_ABOUT THIS TASK_
Since only part of the records is wanted, repeat exactly the lines from the one containing "Click the Customer" through the last line, both included.

***

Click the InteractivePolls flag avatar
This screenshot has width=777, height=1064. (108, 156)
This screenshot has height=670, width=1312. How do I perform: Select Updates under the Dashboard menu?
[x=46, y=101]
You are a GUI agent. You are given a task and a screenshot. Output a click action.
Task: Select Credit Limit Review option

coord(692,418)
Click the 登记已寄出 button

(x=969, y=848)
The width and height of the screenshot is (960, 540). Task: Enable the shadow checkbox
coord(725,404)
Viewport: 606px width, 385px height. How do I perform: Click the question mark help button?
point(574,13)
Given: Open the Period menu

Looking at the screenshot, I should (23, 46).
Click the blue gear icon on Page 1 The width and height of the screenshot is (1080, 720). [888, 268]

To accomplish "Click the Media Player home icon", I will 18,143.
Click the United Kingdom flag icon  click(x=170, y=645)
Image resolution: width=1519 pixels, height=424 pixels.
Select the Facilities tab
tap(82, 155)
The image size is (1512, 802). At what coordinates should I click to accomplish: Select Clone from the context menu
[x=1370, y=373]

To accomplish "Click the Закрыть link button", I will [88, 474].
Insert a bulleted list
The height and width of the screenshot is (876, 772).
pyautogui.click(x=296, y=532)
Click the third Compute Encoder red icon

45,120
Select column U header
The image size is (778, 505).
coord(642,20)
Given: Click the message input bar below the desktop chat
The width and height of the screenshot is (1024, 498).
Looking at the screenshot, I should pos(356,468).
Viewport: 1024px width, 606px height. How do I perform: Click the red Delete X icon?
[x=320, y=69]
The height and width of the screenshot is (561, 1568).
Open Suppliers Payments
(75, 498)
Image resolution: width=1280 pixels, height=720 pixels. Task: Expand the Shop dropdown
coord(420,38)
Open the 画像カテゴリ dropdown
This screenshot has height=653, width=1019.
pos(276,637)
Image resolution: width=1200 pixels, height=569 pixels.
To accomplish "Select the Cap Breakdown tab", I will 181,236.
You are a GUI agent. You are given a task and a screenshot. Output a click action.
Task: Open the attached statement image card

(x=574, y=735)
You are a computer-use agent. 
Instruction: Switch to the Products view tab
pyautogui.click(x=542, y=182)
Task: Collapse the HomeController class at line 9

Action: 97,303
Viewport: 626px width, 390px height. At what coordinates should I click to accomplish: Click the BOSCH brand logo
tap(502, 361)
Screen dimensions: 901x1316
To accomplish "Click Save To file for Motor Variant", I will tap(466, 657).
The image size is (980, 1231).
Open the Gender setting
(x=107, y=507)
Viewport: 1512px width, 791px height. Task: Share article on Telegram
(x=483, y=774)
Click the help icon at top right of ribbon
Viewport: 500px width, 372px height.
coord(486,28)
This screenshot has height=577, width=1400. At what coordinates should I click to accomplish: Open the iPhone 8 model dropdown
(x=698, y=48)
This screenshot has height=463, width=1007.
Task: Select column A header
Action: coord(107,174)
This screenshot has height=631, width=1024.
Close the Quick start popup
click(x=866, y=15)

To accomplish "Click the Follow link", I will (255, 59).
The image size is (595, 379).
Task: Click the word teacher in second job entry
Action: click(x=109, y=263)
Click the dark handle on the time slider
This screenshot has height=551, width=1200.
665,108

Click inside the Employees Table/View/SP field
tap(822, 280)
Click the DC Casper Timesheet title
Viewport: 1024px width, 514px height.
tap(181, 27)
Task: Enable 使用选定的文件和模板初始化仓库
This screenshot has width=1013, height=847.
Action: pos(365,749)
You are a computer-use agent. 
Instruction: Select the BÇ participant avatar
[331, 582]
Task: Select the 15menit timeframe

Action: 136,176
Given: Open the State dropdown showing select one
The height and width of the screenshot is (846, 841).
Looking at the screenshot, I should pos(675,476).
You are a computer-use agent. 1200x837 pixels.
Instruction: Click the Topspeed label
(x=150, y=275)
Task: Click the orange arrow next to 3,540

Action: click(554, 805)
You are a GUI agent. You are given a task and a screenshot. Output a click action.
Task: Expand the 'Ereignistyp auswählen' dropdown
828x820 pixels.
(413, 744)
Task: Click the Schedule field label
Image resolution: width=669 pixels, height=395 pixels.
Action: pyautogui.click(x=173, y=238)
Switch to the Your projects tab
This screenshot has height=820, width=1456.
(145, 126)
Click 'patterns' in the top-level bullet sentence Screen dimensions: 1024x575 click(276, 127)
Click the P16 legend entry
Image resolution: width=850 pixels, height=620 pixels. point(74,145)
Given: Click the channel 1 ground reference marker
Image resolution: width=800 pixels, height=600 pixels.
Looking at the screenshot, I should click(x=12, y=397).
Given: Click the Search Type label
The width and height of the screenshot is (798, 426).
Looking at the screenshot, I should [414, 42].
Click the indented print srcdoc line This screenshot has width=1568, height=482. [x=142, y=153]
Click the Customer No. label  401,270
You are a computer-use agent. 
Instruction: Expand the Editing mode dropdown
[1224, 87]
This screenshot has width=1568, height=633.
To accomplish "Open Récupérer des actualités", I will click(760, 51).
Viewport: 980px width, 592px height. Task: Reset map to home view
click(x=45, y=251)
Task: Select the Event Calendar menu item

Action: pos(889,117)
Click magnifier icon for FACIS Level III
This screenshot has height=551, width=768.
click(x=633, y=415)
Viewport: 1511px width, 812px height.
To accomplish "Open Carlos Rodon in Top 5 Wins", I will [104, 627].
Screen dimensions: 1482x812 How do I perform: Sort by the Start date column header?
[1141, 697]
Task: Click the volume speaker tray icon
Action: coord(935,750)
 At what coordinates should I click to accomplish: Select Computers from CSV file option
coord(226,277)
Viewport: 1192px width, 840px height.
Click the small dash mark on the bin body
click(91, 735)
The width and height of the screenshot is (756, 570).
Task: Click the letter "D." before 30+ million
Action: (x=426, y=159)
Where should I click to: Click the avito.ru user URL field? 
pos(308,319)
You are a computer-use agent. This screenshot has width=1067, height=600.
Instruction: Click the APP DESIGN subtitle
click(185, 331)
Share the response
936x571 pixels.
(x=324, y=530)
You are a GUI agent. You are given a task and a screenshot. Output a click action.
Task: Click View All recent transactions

***

_SOLUTION TO THIS TASK_
Click the Customer No. label  401,270
You are a computer-use agent. 
Instruction: Expand the Editing mode dropdown
[1224, 87]
This screenshot has width=1568, height=633.
To accomplish "Open Récupérer des actualités", I will click(760, 51).
Viewport: 980px width, 592px height. Task: Reset map to home view
click(x=45, y=251)
Task: Select the Event Calendar menu item

Action: pos(889,117)
Click magnifier icon for FACIS Level III
This screenshot has height=551, width=768.
click(x=633, y=415)
Viewport: 1511px width, 812px height.
To accomplish "Open Carlos Rodon in Top 5 Wins", I will [104, 627].
Screen dimensions: 1482x812 How do I perform: Sort by the Start date column header?
[1141, 697]
Task: Click the volume speaker tray icon
Action: coord(935,750)
 At what coordinates should I click to accomplish: Select Computers from CSV file option
coord(226,277)
Viewport: 1192px width, 840px height.
Click the small dash mark on the bin body
click(91, 735)
The width and height of the screenshot is (756, 570).
Task: Click the letter "D." before 30+ million
Action: (x=426, y=159)
Where should I click to: Click the avito.ru user URL field? 
pos(308,319)
You are a computer-use agent. This screenshot has width=1067, height=600.
Instruction: Click the APP DESIGN subtitle
click(185, 331)
Share the response
936x571 pixels.
(x=324, y=530)
You are a GUI agent. You are given a task and a screenshot. Output a click action.
Task: Click View All recent transactions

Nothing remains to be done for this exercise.